_Data listing_:
====================

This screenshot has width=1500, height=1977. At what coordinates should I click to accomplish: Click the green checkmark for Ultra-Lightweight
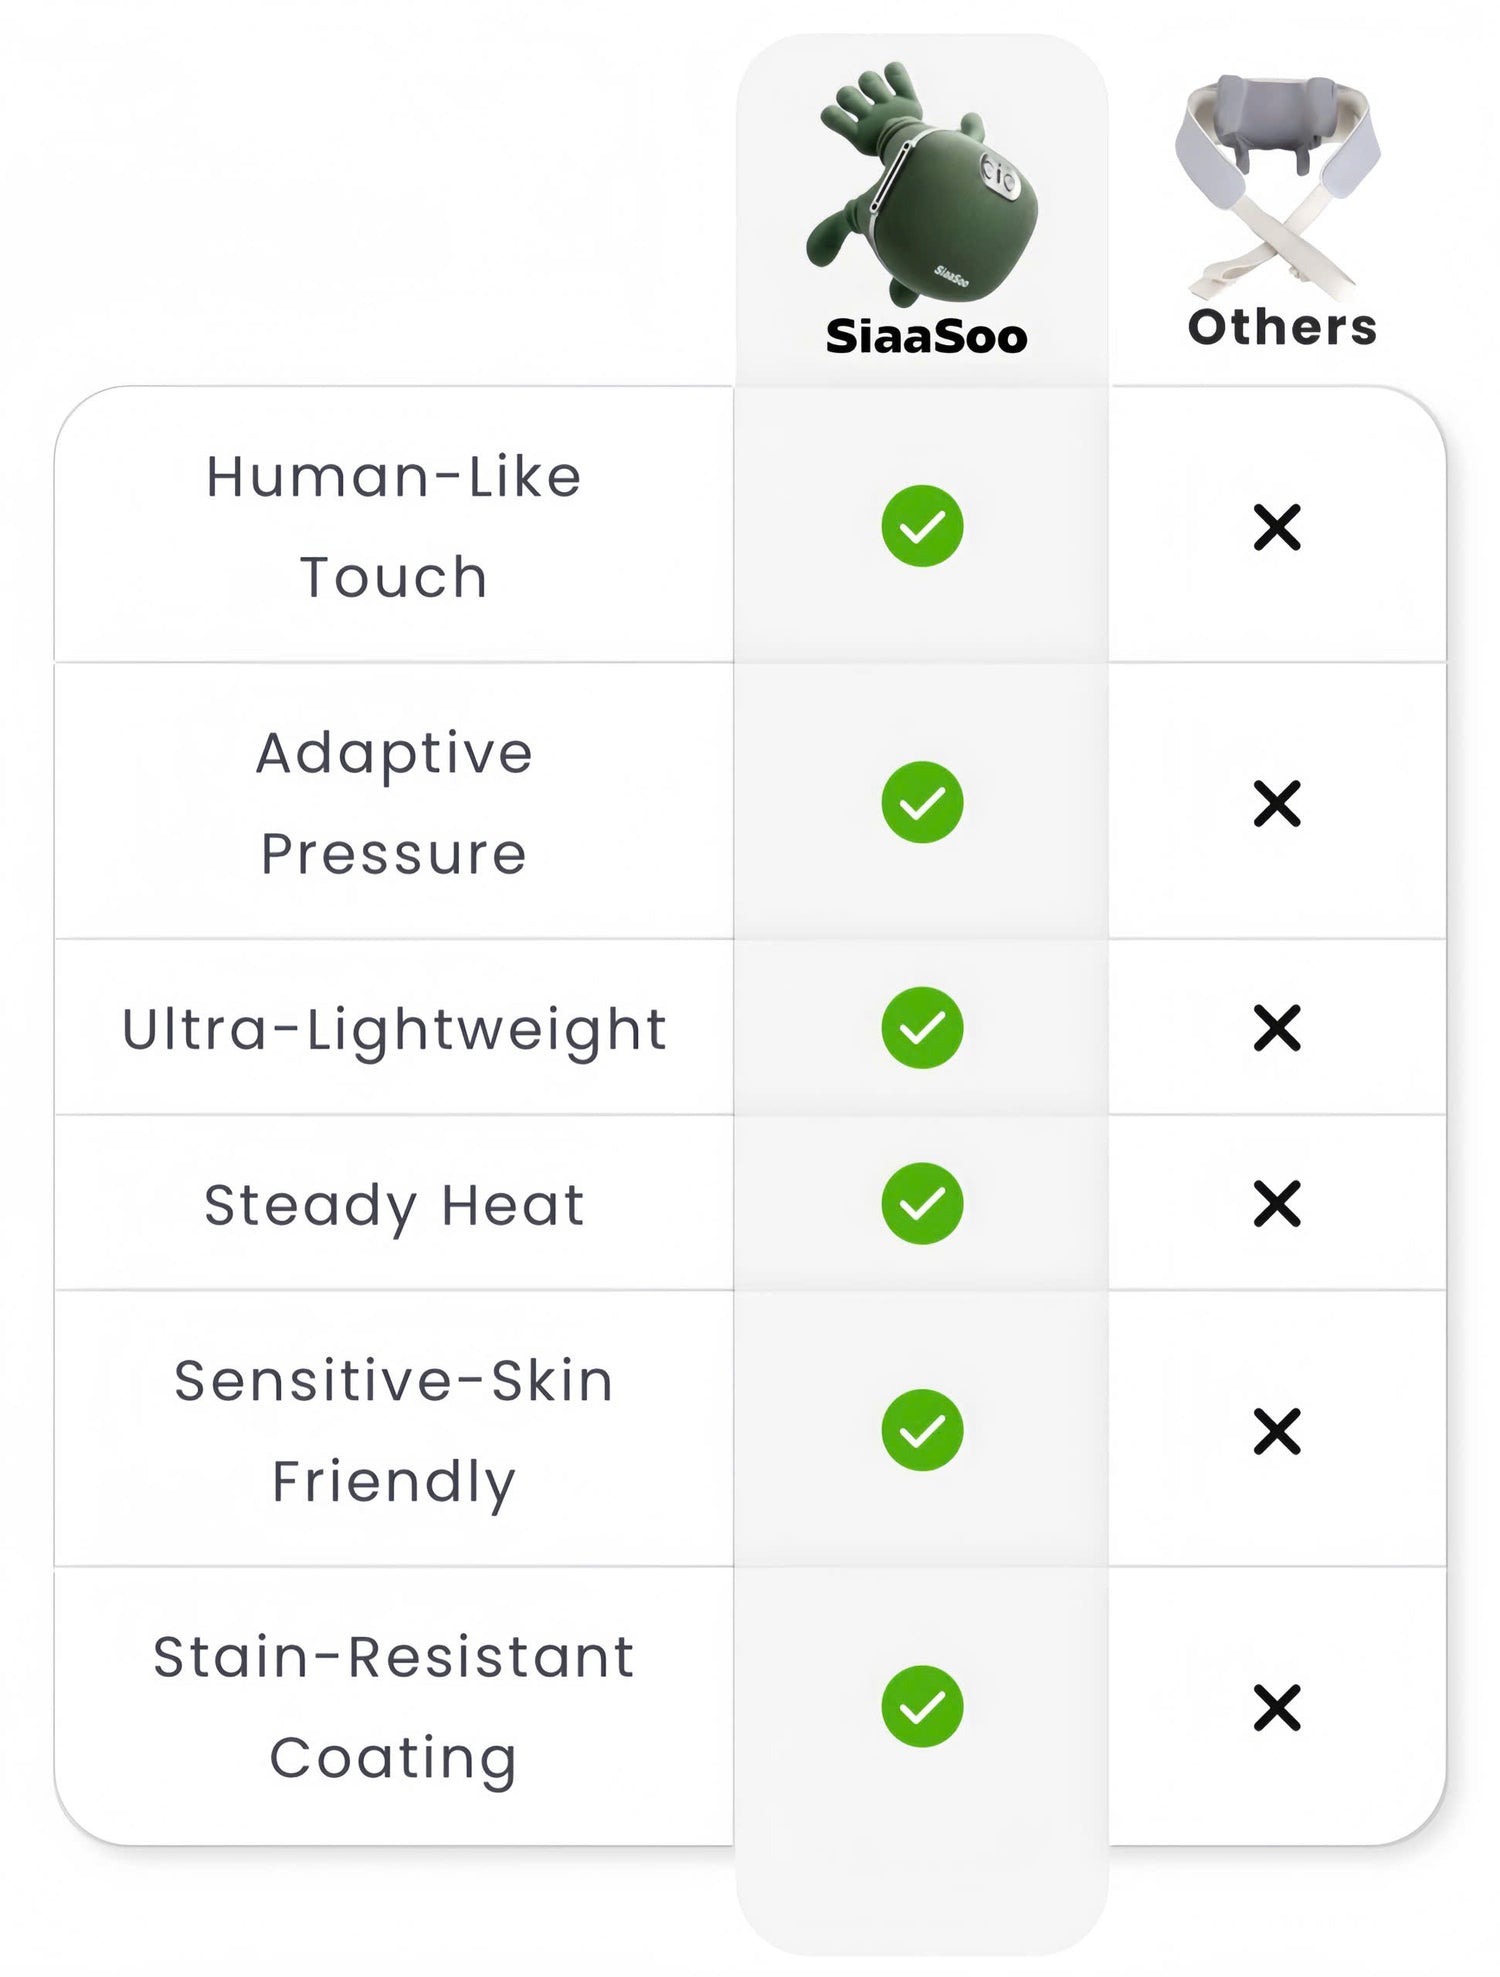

====================

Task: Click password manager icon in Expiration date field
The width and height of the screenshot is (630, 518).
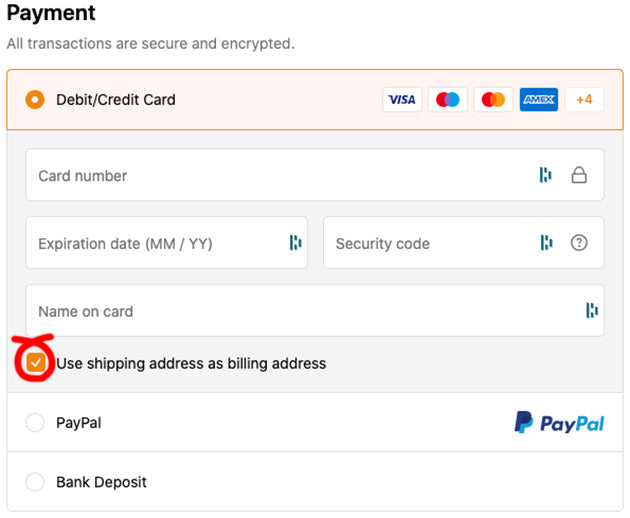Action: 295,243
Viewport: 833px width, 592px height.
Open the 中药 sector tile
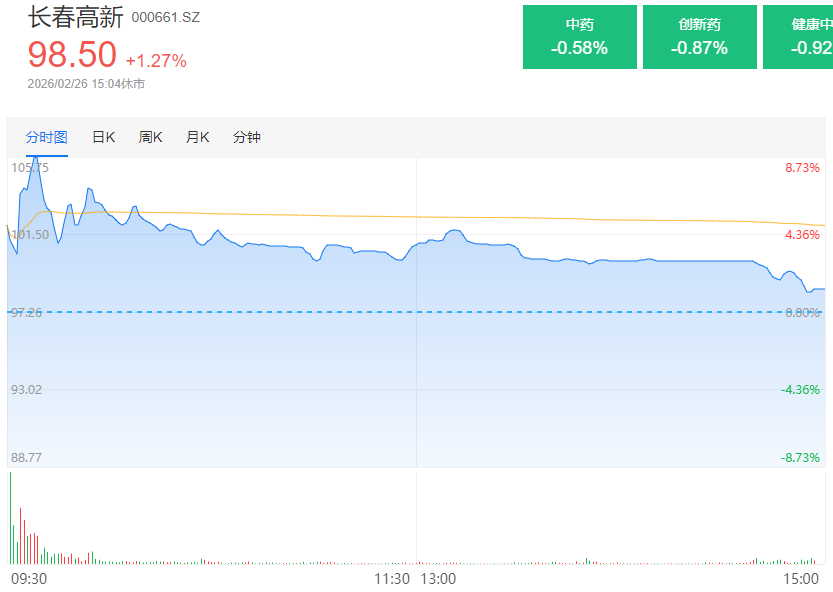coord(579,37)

====================

_Brief_: The lines holding the string "Click" are what is needed from the material above.

_Expected output_:
This screenshot has width=1500, height=1977. At what coordinates should I click to accomplish: Click the green checkmark for Ultra-Lightweight
Task: Click password manager icon in Expiration date field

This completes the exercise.